“小远怎么没来?”
高瞻笑道:“他不肯来。估摸着会有段日子,他不会来了。”
来之前他也没问,心里头希望他是不来的。
一小碗的牛奶转眼喂完了,高瞻温柔地摸了摸兰心的小脸,温声笑道:“可以给兰心吃些蛋黄和米粥了。”
孩子已经四个来月了,是时候增加些辅食了。田园园点点头,又担忧地问他:“小远,他身上的斑块与他们可是一样?”
“不是,别多想了。”高瞻搪塞一句,不想让她跟着担心着急,话题便转到她身上:“听小远说,你在家里埋了具尸体,可有此事?”
一说起这个,田园园可有话说:“有啊,这具尸体你也知道!就是两年前槐树街挖出来的十七具尸体之一………”
“稍等,我先处理你的伤。”高瞻打断她,心里记挂着她受伤的事,温声道:“你该说说!”然后起身打开药箱,拿出药粉和干净的棉布,又出门去拿盆。
她的手上不止有血,伤处的指甲缝里还有不少泥土,不处理干净肯定会感染的。
高瞻打了盆水端到屋内,又倒上些热水,水温不冷也不热。
他温声道:“手来。”
田园园把右手递过去,高瞻接住她的手。当两只手碰到的时候,高瞻的耳朵尖“倏”地红了。
说来这还是两人第一次身体上的接触,田园园大大咧咧的倒没有什么反应。可高瞻是个纯情的男人,平日里不近女色,何况眼前人还是心上人,心境自然不同。

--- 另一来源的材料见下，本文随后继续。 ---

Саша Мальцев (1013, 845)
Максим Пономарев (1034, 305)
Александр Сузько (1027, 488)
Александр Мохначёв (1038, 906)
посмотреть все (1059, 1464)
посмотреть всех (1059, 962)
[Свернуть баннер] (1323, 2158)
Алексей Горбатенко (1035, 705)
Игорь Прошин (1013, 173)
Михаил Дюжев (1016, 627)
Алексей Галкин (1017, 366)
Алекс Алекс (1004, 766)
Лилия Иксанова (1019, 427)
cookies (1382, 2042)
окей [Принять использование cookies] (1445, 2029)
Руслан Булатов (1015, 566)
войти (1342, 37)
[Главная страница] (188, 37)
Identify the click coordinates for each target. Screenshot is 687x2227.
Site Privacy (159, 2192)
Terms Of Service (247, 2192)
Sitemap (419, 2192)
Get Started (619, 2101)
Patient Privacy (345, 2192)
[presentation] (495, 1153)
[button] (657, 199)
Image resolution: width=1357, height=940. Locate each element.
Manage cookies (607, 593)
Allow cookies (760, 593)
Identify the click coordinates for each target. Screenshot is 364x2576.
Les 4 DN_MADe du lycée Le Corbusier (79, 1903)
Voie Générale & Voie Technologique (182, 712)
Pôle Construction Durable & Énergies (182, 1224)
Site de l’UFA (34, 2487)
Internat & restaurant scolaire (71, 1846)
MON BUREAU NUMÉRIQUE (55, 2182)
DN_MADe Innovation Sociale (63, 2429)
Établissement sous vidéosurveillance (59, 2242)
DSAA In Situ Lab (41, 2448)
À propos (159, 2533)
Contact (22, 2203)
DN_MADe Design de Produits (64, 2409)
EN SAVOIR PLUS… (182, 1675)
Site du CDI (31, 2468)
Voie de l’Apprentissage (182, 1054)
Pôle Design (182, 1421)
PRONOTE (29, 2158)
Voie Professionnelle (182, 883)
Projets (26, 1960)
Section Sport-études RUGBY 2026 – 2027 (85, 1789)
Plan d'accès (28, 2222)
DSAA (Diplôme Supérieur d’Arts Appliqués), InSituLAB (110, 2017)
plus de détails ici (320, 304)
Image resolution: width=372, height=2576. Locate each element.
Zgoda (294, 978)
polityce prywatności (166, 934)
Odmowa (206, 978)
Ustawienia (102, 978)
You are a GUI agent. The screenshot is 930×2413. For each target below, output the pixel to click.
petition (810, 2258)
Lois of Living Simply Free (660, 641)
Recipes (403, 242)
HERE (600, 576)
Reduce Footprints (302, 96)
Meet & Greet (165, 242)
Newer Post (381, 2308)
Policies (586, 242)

心怦怦跳的厉害,只觉得手里的手又小又轻又软,他轻轻吐了一口气,稳住心神。然后拿起半湿的棉布,小心翼翼地清理起她的指甲缝,伤口里有不少泥和沙子,不清理干净后患无穷啊!
“嘶!”伤处被不小心的碰到,瞬间传来钻心的疼,田园园倒吸一口凉气,眼泪忽地流了满脸。
太他奶奶的疼了!玉楼你个杀千刀的!死的不能死的死鬼!
“啊!对不住,是我手重了!”高瞻见她流泪,立刻松开手,手足无措的道起歉来。
他已经够温柔的了,田园园眼泪汪汪摇摇头:“没事,你来吧。我忍得住!”
高瞻看着她腮边的眼泪,很想伸手去擦掉,可却不能逾矩。不由地心阵阵发闷,手上越发的温柔起来。
以往也见过受伤更为严重之人,断胳膊断腿也有,面对再血腥的场面,他都能理智的处理。如今田园园一受伤,他慌了,他心疼……然而却只能眼睁睁地看着,什么也做不了,什么也不能做!
田园园自己擦掉眼泪,一抬头就看到高瞻眼中的自责和心疼……
她低下头,叹了一口气!无福消受啊无福消受,情之一事最是恼人,只能盼望高瞻早日脱单,她才能脱离这个甜蜜的苦恼啊!
他望着她的头顶,她望着手,二人谁也不说话,气氛诡异而微妙。
芃芃小丫头在她娘的怀里,早上醒的早,这会儿竟然又睡着了。
还是高瞻率先打破了尴尬地气氛,“先让她好好睡吧。”,随后起身从她怀中接过睡着的孩子,放到床上,盖好被子。
然后,两人再次沉默。一个清理手,一个疼的龇牙咧嘴。
“对了,咱们继续说玉楼的事情吧!他并没有下葬,而是被我藏到我家后院里了……”田园园为了缓和微妙的处境,把关于玉楼的一切都向高瞻尽数倒出来。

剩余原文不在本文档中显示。